* WHAT THIS EXERCISE ASKS
1. Print the stretch from "And the nice" through "optimally ?] guarantees." in the nearest-neighbor lecture transcript, copied word for word.
2. Rewrite the stretch of the listing from the line containing "Click Cindy Saine's verified badge" through the end of the listing, renaming "How do I perform" to "How can I carry out" and keeping every other part the same. Give only those lines.

** Begin SOURCE EXTRACT **

Now, let me just think about one nearest neighbor because I think that's really the most suggestive. It's so you take your data. You choose the one nearest neighbor. And you assign that label. And it's really simple.
And the main thing is that there is this classical analysis, by Cover and Hart, which says that, yeah, you have a bound. And that's, at most, twice the base risk. It's not great. But it's OK.
And the nice thing is that analysis is not based on this type of bounds. And we directly estimate the expected loss. And the question is, what can we do better than one nearest neighbor? And the answer is yes.
And indeed, we can. And here is a scheme, which actually [? provably ?] better than one nearest neighbor. And in fact, it seems to cast a statistical [? optimally ?] guarantees.
And the scheme is very simple. It's actually closely related to something called Shepard's interpolation. You basically take the weights, which are inverse distance weights, so they single out. They go to infinity as you approach. And you do which, if you look at this, this is classical smoothing. But instead of doing like Gaussian, or some other smart kernel, like what we usually do, we use the singular kernel.
Now, you can see that this scheme was interpolating. It's easy to see. And remarkably, even though it under interpolates, you can actually prove-- And this is joint work with Daniel [? Hsu ?] and Partha Mitra and also with [? Sasha ?] Rakhlin and [? Sasha ?] Tsybakov.-- That these schemes are-- I'm hiding some of the conditions on alpha, and so on-- but these schemes are actually optimal, statistically. So they're consistent. And they're optimal. And this is, in fact, true in one dimension.
And here is an example of that. If you look, for the true model here is linear plus noise. And you can see that the red line, which is what you get with this scheme, is quite far from the optimal model at every data point. At every data point, it's not close to the blue line at all.

** End SOURCE EXTRACT **
** Begin RECORDS FOR THE EXERCISE **

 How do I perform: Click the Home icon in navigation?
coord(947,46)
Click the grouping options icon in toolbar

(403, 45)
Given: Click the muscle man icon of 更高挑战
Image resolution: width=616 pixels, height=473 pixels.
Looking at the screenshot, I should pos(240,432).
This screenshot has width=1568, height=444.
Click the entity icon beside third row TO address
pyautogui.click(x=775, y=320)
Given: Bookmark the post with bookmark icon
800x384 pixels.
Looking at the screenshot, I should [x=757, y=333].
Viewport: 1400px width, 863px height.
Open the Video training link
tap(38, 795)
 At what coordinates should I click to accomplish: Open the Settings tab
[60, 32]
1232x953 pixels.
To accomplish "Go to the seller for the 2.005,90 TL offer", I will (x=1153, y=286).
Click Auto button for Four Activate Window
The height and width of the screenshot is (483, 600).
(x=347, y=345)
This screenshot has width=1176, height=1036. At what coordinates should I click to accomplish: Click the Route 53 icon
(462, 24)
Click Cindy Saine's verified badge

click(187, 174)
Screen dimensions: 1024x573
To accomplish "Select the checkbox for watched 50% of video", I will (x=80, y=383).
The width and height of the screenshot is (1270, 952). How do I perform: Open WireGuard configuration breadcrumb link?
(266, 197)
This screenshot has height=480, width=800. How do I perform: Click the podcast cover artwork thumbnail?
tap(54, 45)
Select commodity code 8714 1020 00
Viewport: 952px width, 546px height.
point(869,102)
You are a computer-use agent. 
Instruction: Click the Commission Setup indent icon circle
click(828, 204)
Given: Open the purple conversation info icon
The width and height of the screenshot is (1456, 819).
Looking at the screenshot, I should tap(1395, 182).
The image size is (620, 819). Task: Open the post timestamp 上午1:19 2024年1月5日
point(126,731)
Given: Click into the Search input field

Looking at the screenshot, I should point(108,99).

** End RECORDS FOR THE EXERCISE **

* SOLUTIONS FOR EACH TASK
1.
And the nice thing is that analysis is not based on this type of bounds. And we directly estimate the expected loss. And the question is, what can we do better than one nearest neighbor? And the answer is yes.
And indeed, we can. And here is a scheme, which actually [? provably ?] better than one nearest neighbor. And in fact, it seems to cast a statistical [? optimally ?] guarantees.

2.
Click Cindy Saine's verified badge

click(187, 174)
Screen dimensions: 1024x573
To accomplish "Select the checkbox for watched 50% of video", I will (x=80, y=383).
The width and height of the screenshot is (1270, 952). How can I carry out: Open WireGuard configuration breadcrumb link?
(266, 197)
This screenshot has height=480, width=800. How can I carry out: Click the podcast cover artwork thumbnail?
tap(54, 45)
Select commodity code 8714 1020 00
Viewport: 952px width, 546px height.
point(869,102)
You are a computer-use agent. 
Instruction: Click the Commission Setup indent icon circle
click(828, 204)
Given: Open the purple conversation info icon
The width and height of the screenshot is (1456, 819).
Looking at the screenshot, I should tap(1395, 182).
The image size is (620, 819). Task: Open the post timestamp 上午1:19 2024年1月5日
point(126,731)
Given: Click into the Search input field

Looking at the screenshot, I should point(108,99).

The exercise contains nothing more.